**PAGE EXCERPT**.
────────────────────────────────────────

30 July 2009

Challenging the Afghanistan intervention paradigm

I spent several months in Afghanistan in 1977 ( A lost boy? You bet!) and the logic of repeating the errors of two centuries of great power intervention; most recently by the Soviet Union, escapes me. This guy walked all over the place, he agrees with me.

watch


LEIGH SALES, PRESENTER: Rory Stewart, who as I explained earlier, has crammed about half a dozen lives into his thirty six years. He's served as a British diplomat and was awarded an OBE for his military service in the British army in Iraq. His best-selling book “The Places In Between” documents his 6000-mile journey by foot through Afghanistan, Pakistan, India and Nepal.

In 2004, Mr Stewart started the Turquoise Mountain Foundation in Kabul which creates jobs and skills in Afghanistan's traditional crafts.

And since earlier this year he's been the director of the Carr Centre for Human Rights at Harvard University.

Rory Stewart joins us now live from London.

Professor Stewart I'll ask you a little about your life later but let's start with the recent news out of Afghanistan. The British Government has declared Operation Panther's Claw a success. Could that end up being a bit of a "Mission Accomplished" moment?

RORY STEWART, CARR CENTRE FOR HUMAN RIGHTS POLICY, HARVARD: I think it's very dangerous to talk about success because we have no clear indications of what we're trying to achieve in that country. Sometimes we talk about stability, sometimes we talk about stat-building, sometimes we talk about trying to defeat the Taliban, sometimes we talk about trying to stabilise Pakistan. All that's really happened in the last few weeks is that they have managed to re-take some ground, quite small ground, about the size of a small island, the Isle of Wight off the coast of Britain - and they're going to try to hold it.

And then they're expecting somehow Afghan government institutions to flourish. Honestly I think a lot of this is a waste of time and sadly a waste of lives.

LEIGH SALES: Why do you think that?

RORY STEWART: Because Afghanistan's problems are much more deep-seated. They're not things that are going to be resolved with foreign troops and short-term operations. It will take 20 or 30 years for a country as poor and as traumatised as Afghanistan to reach the kind of levels of a country even like Pakistan and of course Pakistan itself is not stable.

The most that the West should be trying to do in Pakistan is to provide gentle, light support over 20, 30 years but these military operations I cannot really see the purpose of them.

LEIGH SALES: I will talk to you about some of the strategic issues in a moment. But let's set the context first. You've written that Afghanistan's political and strategic significance has been exaggerated. What do you mean?

RORY STEWART: From almost every point of view many other countries are more important than Afghanistan. If you just take Pakistan on its border. Pakistan has a nuclear bomb. Afghanistan hasn't. Pakistan is where Osama bin Laden is. He is not in Afghanistan. Pakistan has the opportunity to destabilise India. So it's 20 times more important than Afghanistan but we're putting 20-times more resources into Afghanistan than Pakistan.

────────────────────────────────────────

**GIVEN ENTRIES**.

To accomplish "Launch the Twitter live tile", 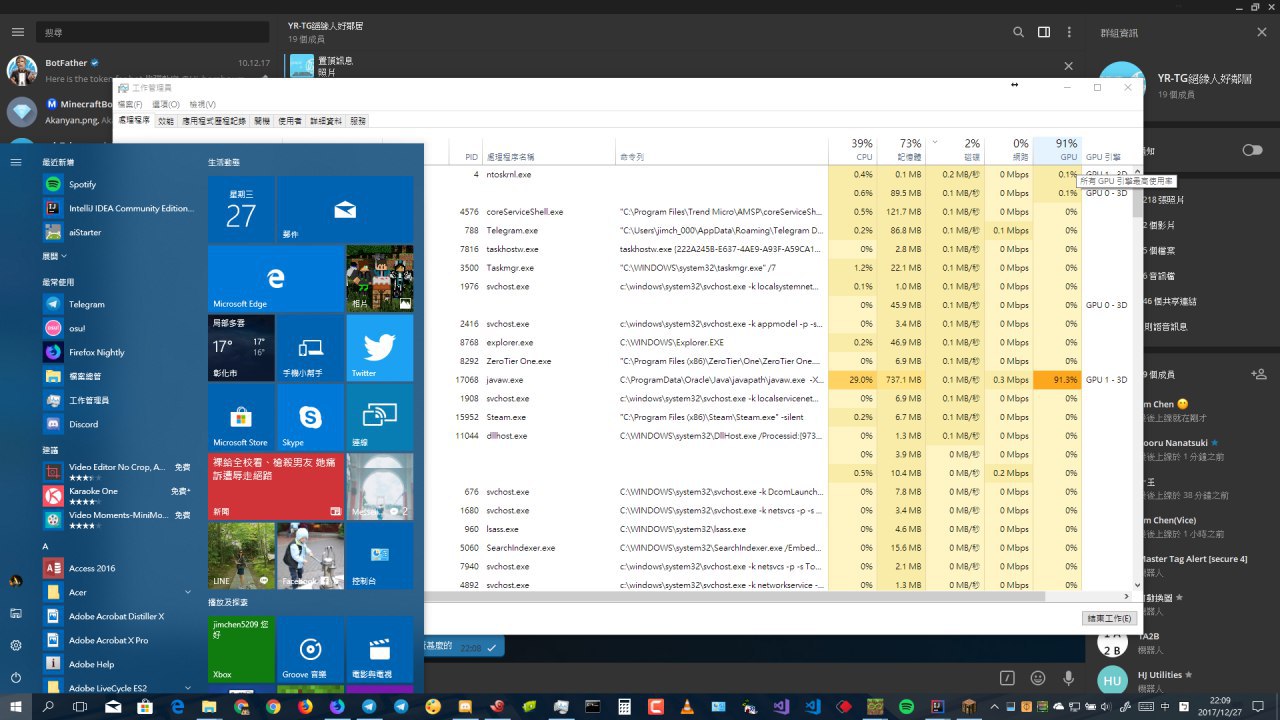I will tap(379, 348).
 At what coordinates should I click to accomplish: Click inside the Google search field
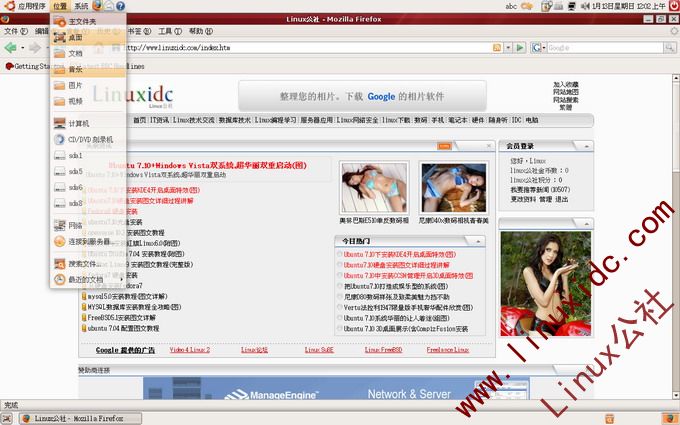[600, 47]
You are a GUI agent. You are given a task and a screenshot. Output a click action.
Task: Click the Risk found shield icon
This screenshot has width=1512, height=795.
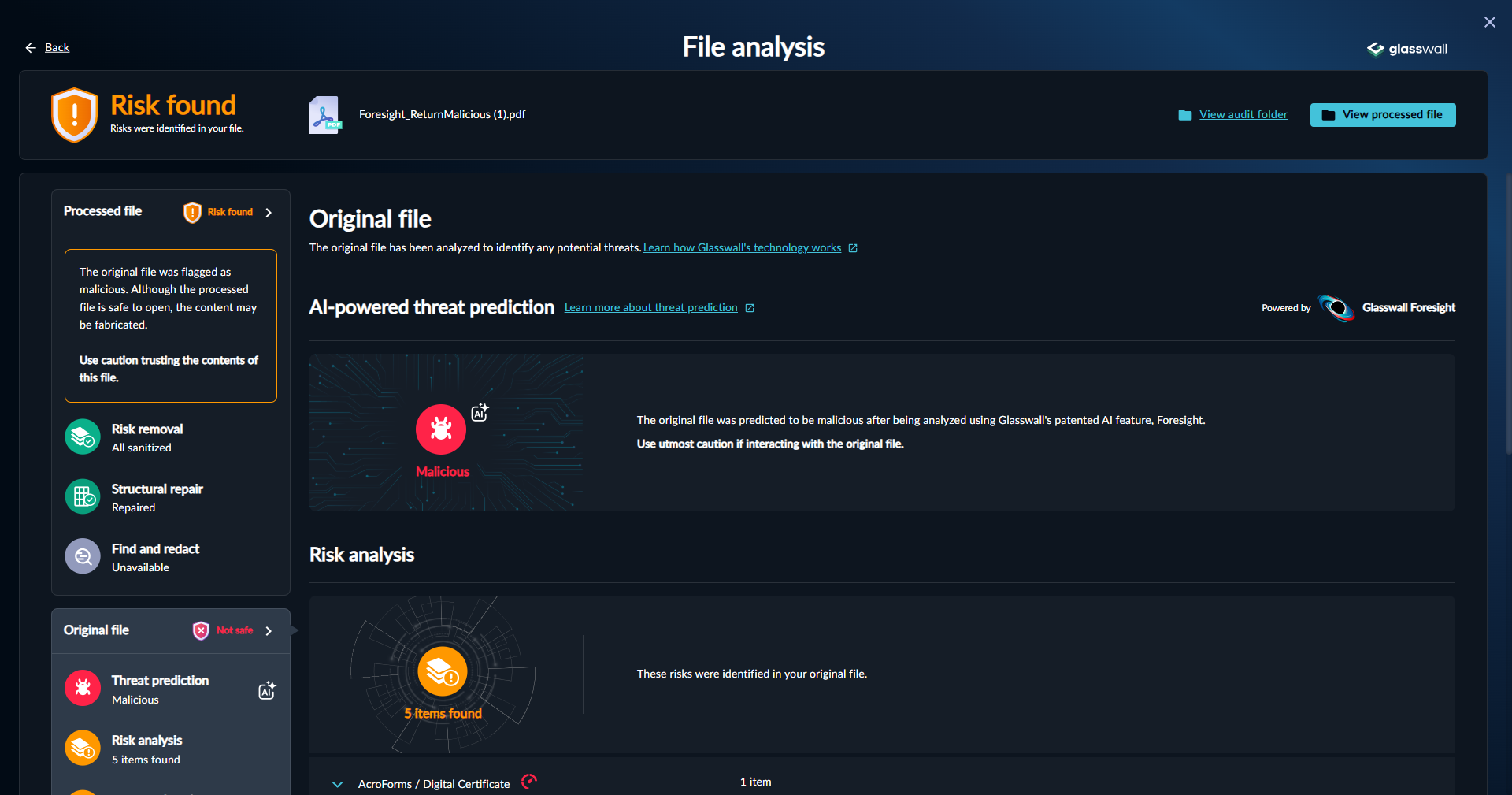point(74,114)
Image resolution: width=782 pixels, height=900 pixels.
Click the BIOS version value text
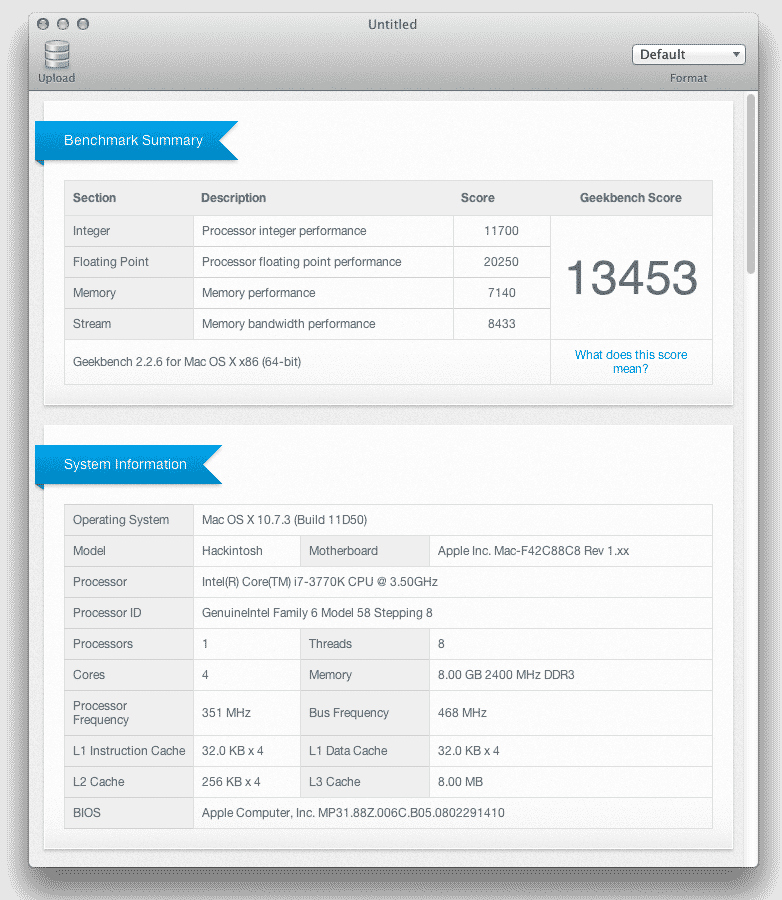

────────────────────────────────────────

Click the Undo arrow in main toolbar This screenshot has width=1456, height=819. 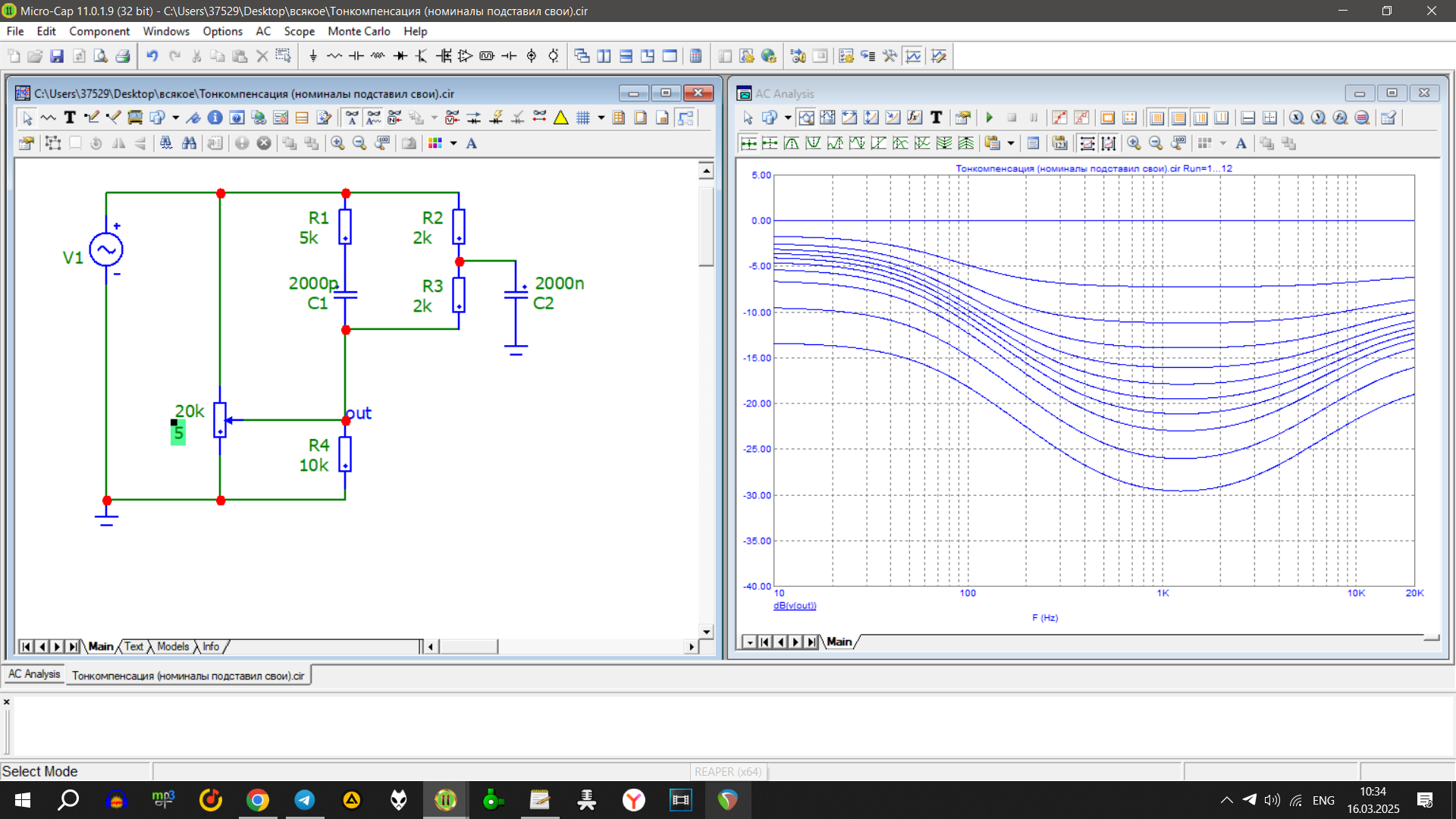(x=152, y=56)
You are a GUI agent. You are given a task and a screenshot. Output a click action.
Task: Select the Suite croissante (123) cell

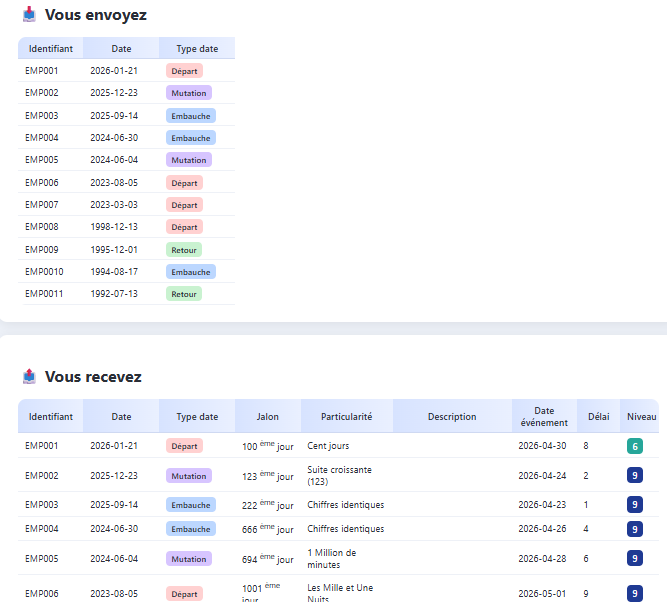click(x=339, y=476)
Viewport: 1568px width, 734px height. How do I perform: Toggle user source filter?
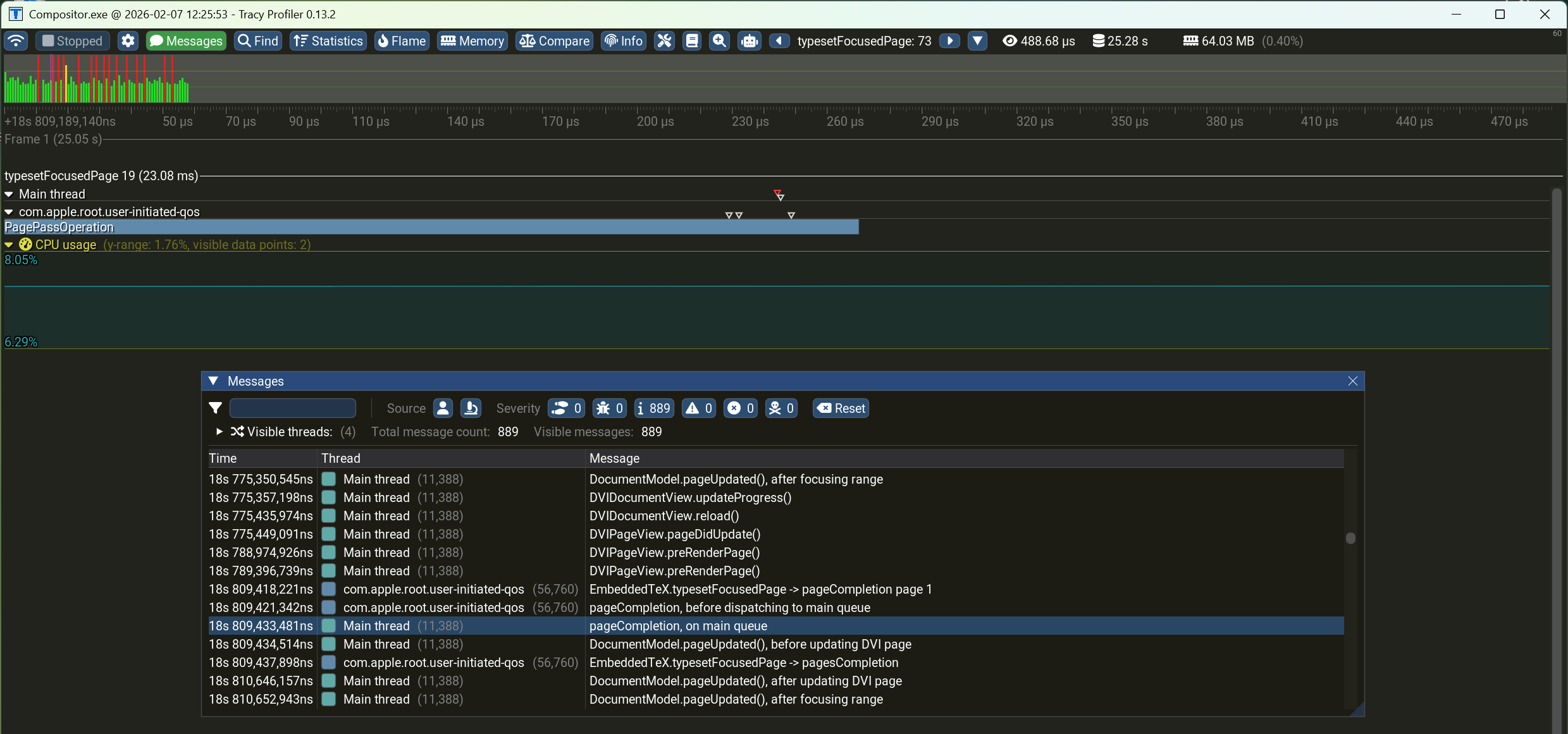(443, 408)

────────────────────────────────────────

**EXERCISES**.
a) Repeat everything in the post on the Afghanistan intervention from "And then they're" down to "you think that?".
b) Translate this sentence from the post on the Afghanistan intervention into Spanish: "In 2004, Mr Stewart started the Turquoise Mountain Foundation in Kabul which creates jobs and skills in Afghanistan's traditional crafts."
c) Take the post on the Afghanistan intervention further, picking up right after its last sentence.
The material is not needed for any of these tasks.

**ANSWERS TO THE EXERCISE**.
a)
And then they're expecting somehow Afghan government institutions to flourish. Honestly I think a lot of this is a waste of time and sadly a waste of lives.

LEIGH SALES: Why do you think that?

b) En 2004, el señor Stewart fundó en Kabul la Turquoise Mountain Foundation, que crea empleos y habilidades en las artesanías tradicionales de Afganistán.

c)
And you could probably make the same point about Iran, and of course in broader strategic terms about many other countries in the world ranging from North Korea to China.

LEIGH SALES: You've spent considerable time in both Iraq and Afghanistan. The so-called surge was success in Iraq yet you're one of the few voice arguing against the surge in Afghanistan. Tell me a little bit about your thinking on that.

RORY STEWART: In Iraq, the surge was largely a success because Iraqi politicians, particularly the big Shia parties, got behind it. And the Sunni tribal groups who were under a lot of pressure decided to broker a deal. So it was an Iraqi-led process. The troop increases was not the key.

In Afghanistan, we simply don't have those kind of political forces. The Afghan Government doesn't have the weight or the mass political support of the Baghdad Government. And there aren't people coming to us in the way the Sunni tribal groups did in Iraq and saying, "We want to lay down our arms. We want a ceasefire and in return we would like uniforms and salaries."

So without that Afghan push, troop increases on their own are not going to achieve anything.

LEIGH SALES: Is there anything that could make the push come from the Afghan side?

RORY STEWART: I think it's very difficult but, yes, of course. Afghans are generally much more canny, much more competent than the international community acknowledges.

And I see again and again in my work in Kabul that when Afghans want to sort something out, they can. But the challenge for the international community is to understand that you can't force that process and there are many people in southern and eastern Afghanistan who are relatively conservative, who are suspicious of foreign troops, who may not like the Taliban but may prefer them to the foreign troops and there needs to be a political accommodation that recognises that.

LEIGH SALES: You've written that the best Afghan policy would be to reduce the number of foreign troops from the current level of about 90,000 to far fewer, perhaps 20,000. In that situation, what would be the objectives of the reduced military mission?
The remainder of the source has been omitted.